A conclusão da terapeuta foi a de que o bebê se tornara apático como recurso para escapar aos cuidados excessivos da mãe. Quando Marli mudou de comportamento, a filha recuperou rapidamente o tempo perdido. "Nós curamos os bebês através dos pais", diz o psiquiatra Salvador Célia, de Porto Alegre. 

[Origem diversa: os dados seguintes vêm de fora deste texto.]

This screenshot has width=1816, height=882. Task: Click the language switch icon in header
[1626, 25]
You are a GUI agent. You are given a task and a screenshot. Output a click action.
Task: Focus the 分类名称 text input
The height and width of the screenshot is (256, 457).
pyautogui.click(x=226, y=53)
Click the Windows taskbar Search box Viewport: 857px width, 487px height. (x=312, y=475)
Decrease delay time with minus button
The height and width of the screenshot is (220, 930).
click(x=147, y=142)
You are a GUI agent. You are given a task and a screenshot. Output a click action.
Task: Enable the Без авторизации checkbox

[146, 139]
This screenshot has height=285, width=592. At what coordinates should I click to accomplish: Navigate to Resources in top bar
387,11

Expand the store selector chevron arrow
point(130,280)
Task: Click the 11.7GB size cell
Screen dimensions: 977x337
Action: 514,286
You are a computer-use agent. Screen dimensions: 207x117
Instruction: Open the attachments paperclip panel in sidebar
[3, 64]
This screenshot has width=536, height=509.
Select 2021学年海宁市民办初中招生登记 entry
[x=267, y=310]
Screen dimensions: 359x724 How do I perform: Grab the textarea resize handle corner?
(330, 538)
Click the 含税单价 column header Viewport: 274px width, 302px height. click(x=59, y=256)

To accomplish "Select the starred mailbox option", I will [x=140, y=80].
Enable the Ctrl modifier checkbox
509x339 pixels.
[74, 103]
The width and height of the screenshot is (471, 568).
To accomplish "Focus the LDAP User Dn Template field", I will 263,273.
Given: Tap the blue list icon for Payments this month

A maior dúvida dos pais é quando levar um bebê ao consultório de terapia. Pais ansiosos podem exagerar e, diante de uma mudança mínima na atitude do bebê, acreditar que o filho tem problemas sérios. Em caso de dúvida, a pediatra e psicoterapeuta Veronica Cavalcante, presidente do departamento de saúde mental da Sociedade Brasileira de Pediatria, aconselha bom senso. "Quando ocorre um atraso no desenvolvimento dos bebês, os pais devem sempre procurar um pediatra", diz Veronica. "É esse profissional quem pode indicar um neurologista, um psiquiatra ou uma terapeuta."